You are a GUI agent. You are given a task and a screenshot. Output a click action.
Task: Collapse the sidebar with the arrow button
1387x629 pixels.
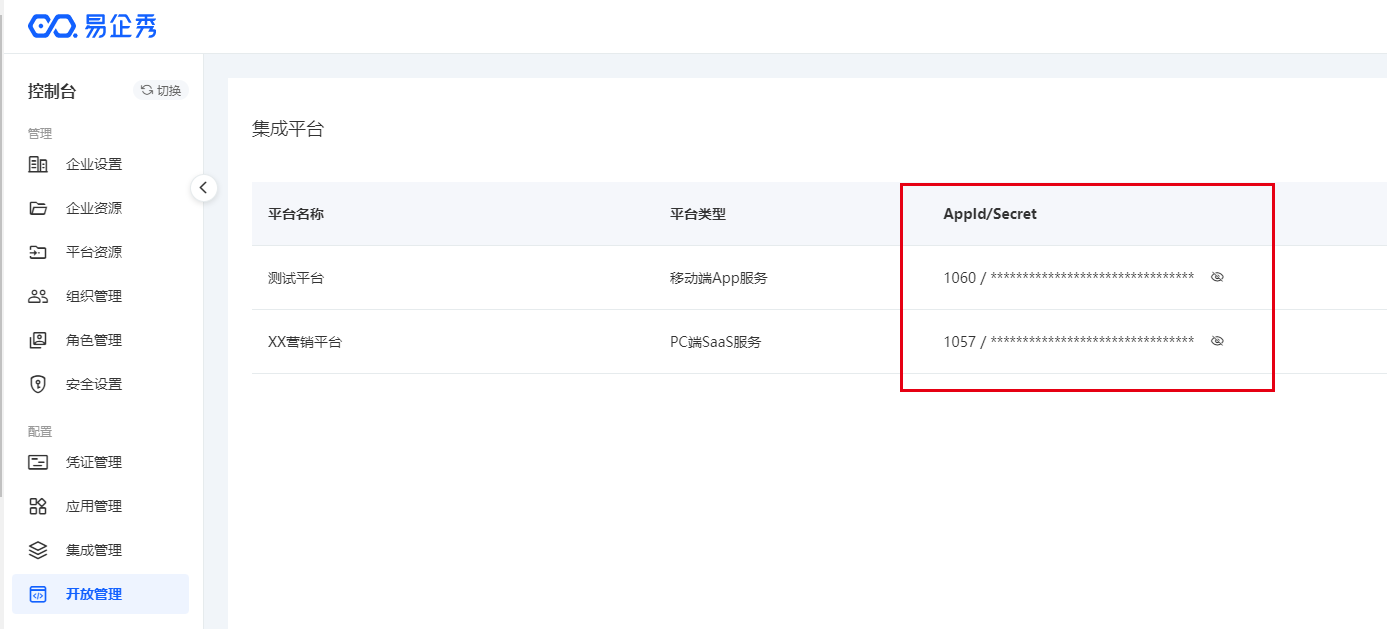[204, 187]
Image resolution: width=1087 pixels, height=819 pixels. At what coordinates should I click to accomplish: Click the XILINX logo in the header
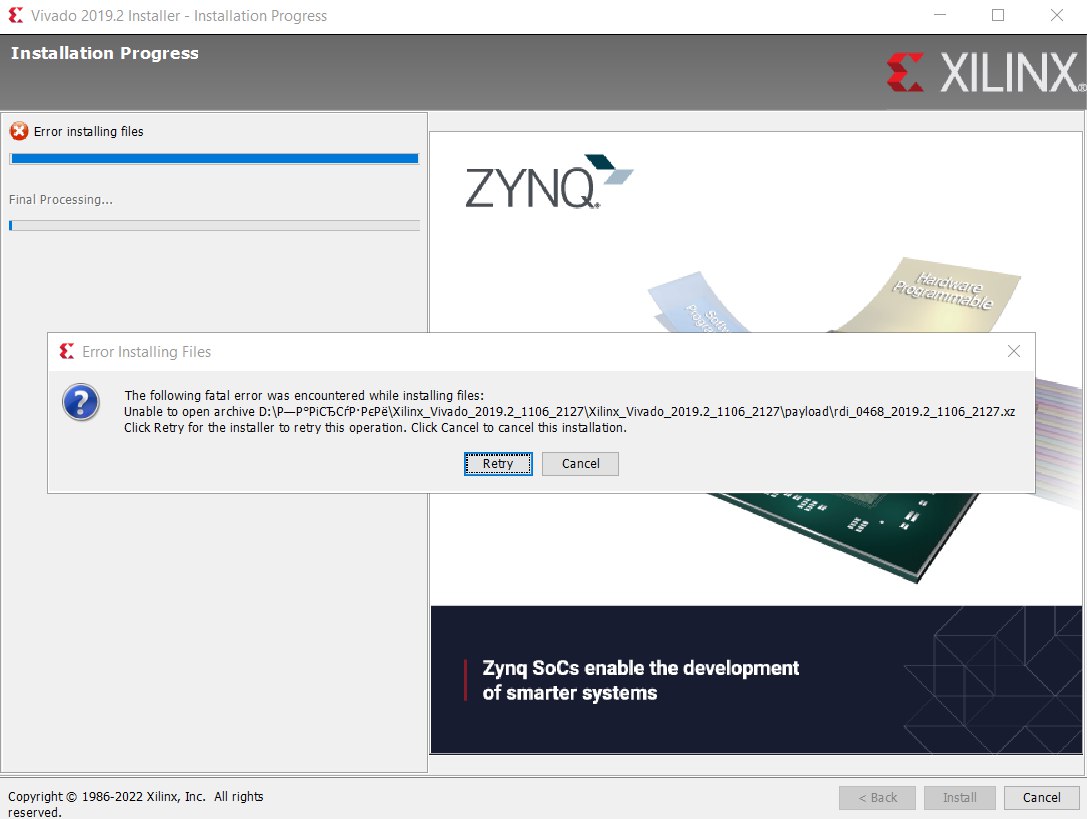click(984, 73)
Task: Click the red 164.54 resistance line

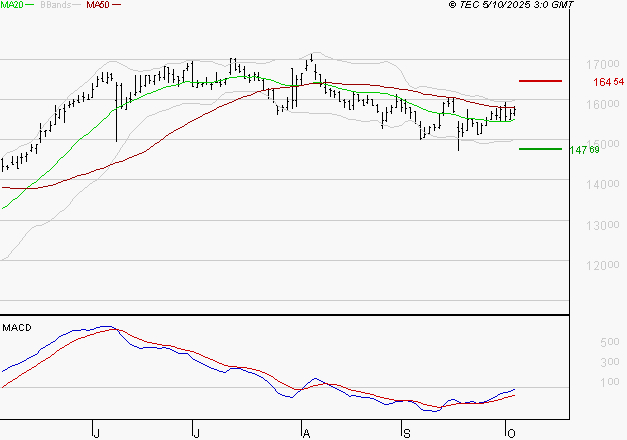Action: 540,80
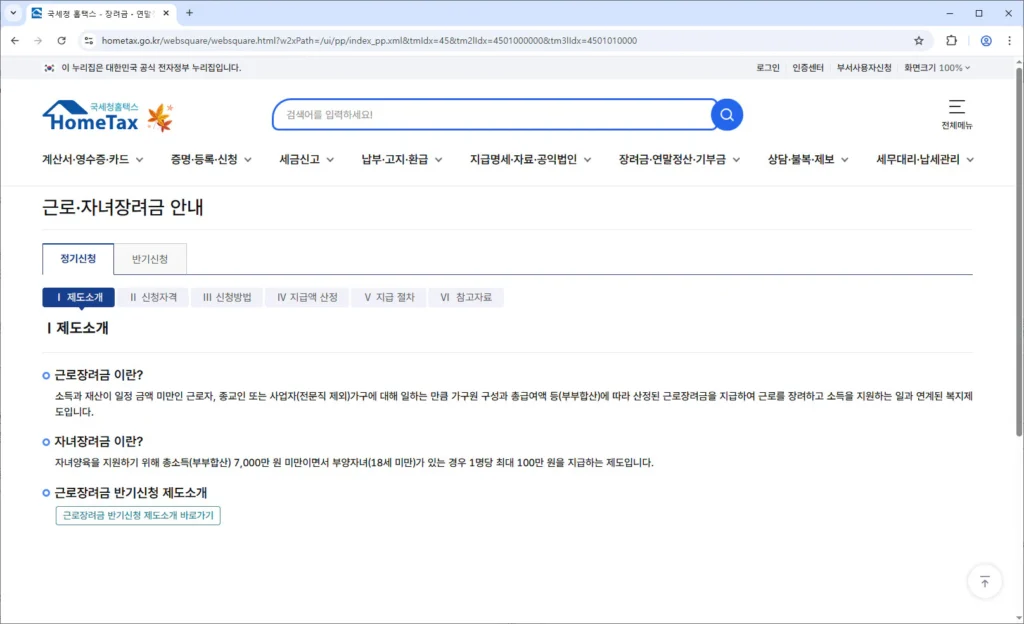Select the Ⅱ 신청자격 sub-tab
1024x624 pixels.
[x=153, y=297]
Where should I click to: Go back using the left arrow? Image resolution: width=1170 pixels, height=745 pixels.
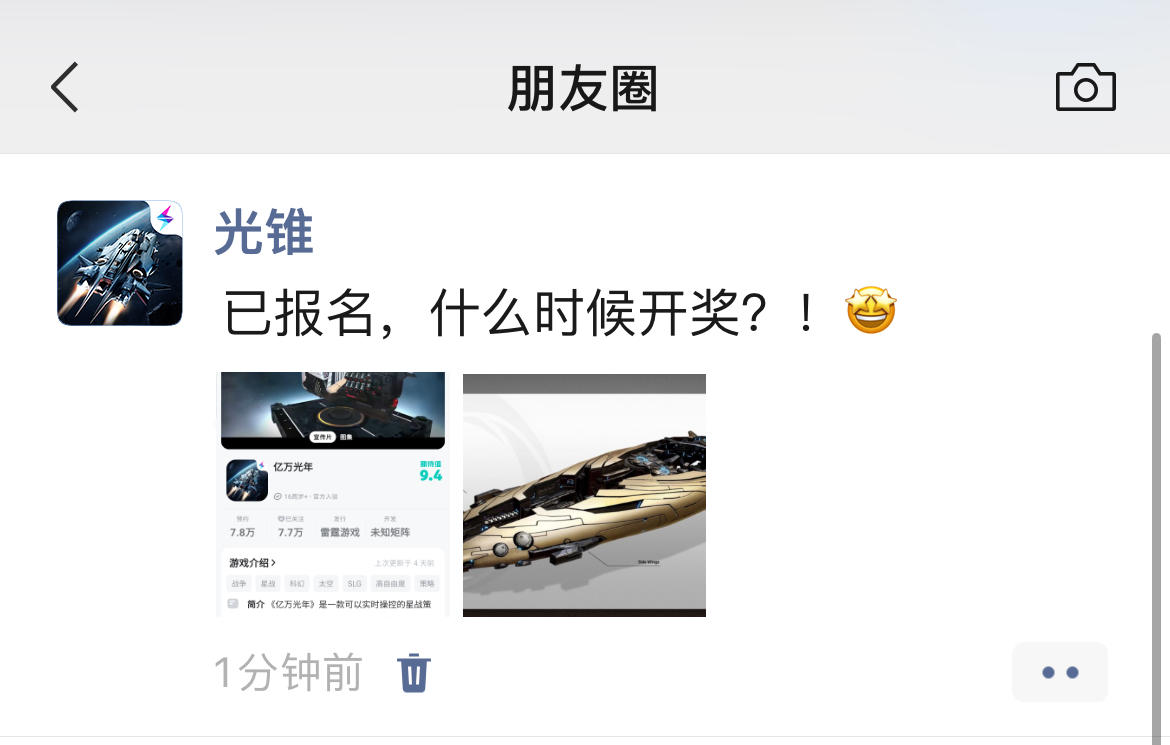(x=65, y=87)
▬▬▬▬▬▬▬▬▬▬
### AIM OF THE TASK
With the images excluded, all entries are to be given again exactly.

### REPLY
You are a GUI agent. You are given a task and a screenshot. Output a click action.
Task: Collapse the sidebar with the arrow button
1387x629 pixels.
[204, 187]
Image resolution: width=1087 pixels, height=819 pixels. At what coordinates should I click to accomplish: Click the XILINX logo in the header
click(984, 73)
Task: Click the red 164.54 resistance line

Action: 540,80
Select the Ⅱ 신청자격 sub-tab
1024x624 pixels.
[x=153, y=297]
Where should I click to: Go back using the left arrow? Image resolution: width=1170 pixels, height=745 pixels.
(x=65, y=87)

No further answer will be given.